September 15, 2025Clash Report
The United States, South Korea and Japan kicked off their first joint multi-domain “Freedom Edge” exercises since the latest leadership changes in Washington and Seoul, prompting sharp warnings from Pyongyang. The five-day training in international waters near Jeju is aimed at tightening interoperability against North Korea’s advancing nuclear and missile programs, even as Kim Jong Un’s regime threatens “counteraction” if the allies’ “muscle-flexing” continues.
Seoul’s Joint Chiefs said the training runs Monday through Friday and integrates maritime, air and cyber assets with ballistic-missile defense, air-defense, medical evacuation and maritime interdiction components to improve trilateral responses. The exercise follows combined air drills in June and large-scale US-ROK training in August, underscoring a push to institutionalize three-way coordination amid regional uncertainty.

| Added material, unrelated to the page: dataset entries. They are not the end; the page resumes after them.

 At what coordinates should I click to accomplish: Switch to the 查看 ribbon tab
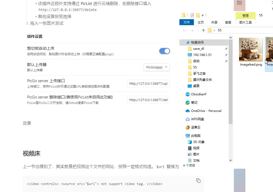[x=228, y=23]
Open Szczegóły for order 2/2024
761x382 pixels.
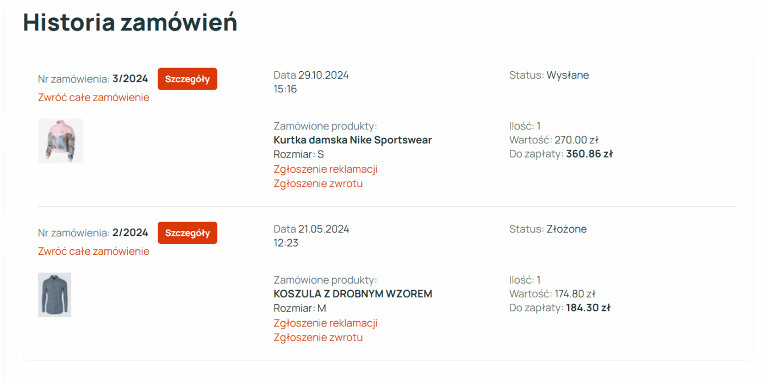coord(187,233)
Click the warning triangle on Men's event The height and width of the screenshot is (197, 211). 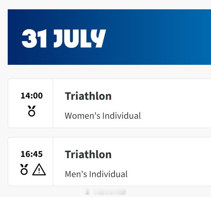pos(39,169)
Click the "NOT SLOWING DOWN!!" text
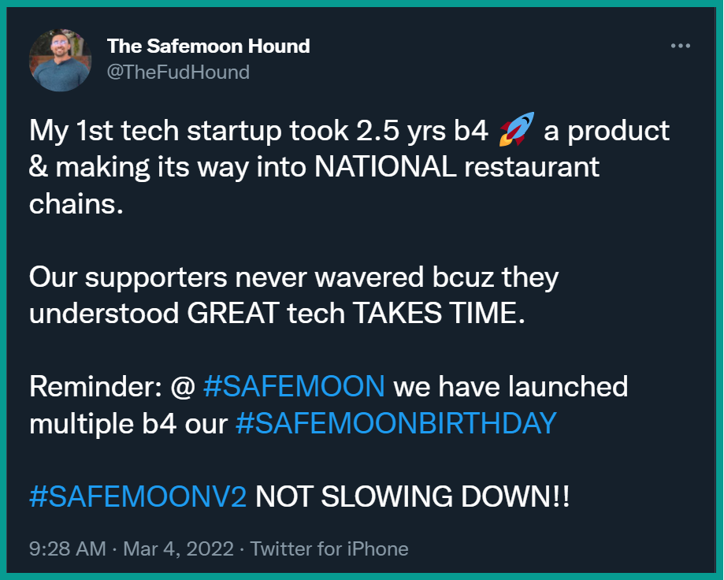724x580 pixels. point(412,497)
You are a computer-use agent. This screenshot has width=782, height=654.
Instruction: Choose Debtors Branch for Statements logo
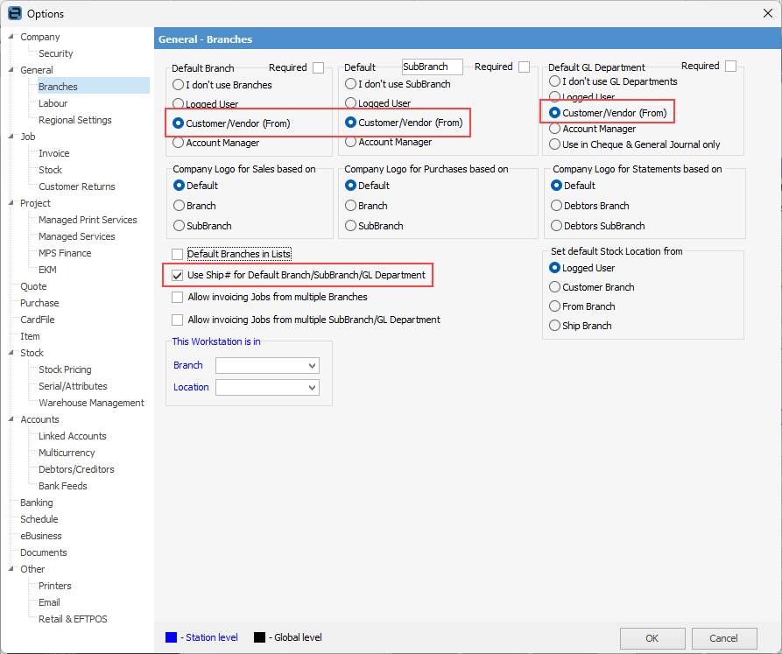[x=557, y=206]
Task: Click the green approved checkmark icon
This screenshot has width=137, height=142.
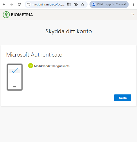Action: 30,66
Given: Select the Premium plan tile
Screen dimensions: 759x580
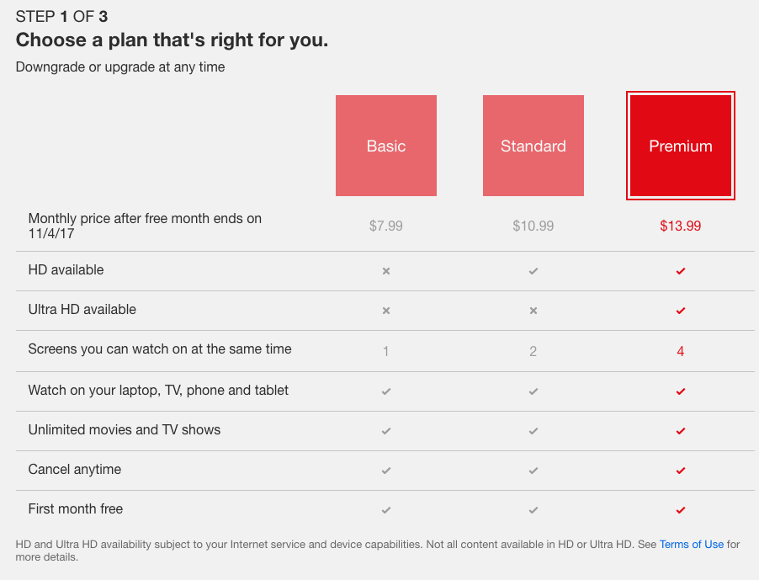Looking at the screenshot, I should click(x=680, y=146).
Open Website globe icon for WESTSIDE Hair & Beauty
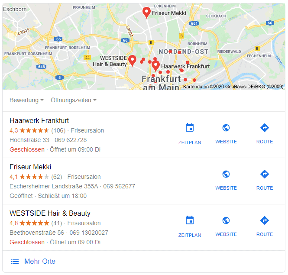Image resolution: width=288 pixels, height=275 pixels. pos(226,220)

North Korea said it would respond “with counteraction in a very clear and intensified way” and Kim Yo Jong called the drills a “reckless show of strength” that will bring “bad results” for the allies, repeating Pyongyang’s view that the exercises are a war rehearsal. The rhetoric lands as North Korea claims its nuclear-armed status is “irreversible,” and as Kim supervises development of longer-range solid-fuel engines that target the US mainland.
The timing also follows a rare show of unity among China, Russia and North Korea: earlier this month, Xi Jinping hosted Vladimir Putin and Kim Jong Un at a Beijing military parade—an event widely read as a signal against the US-led order. That tableau, coupled with the new Freedom Edge iteration, highlights competing security blocs hardening across Northeast Asia.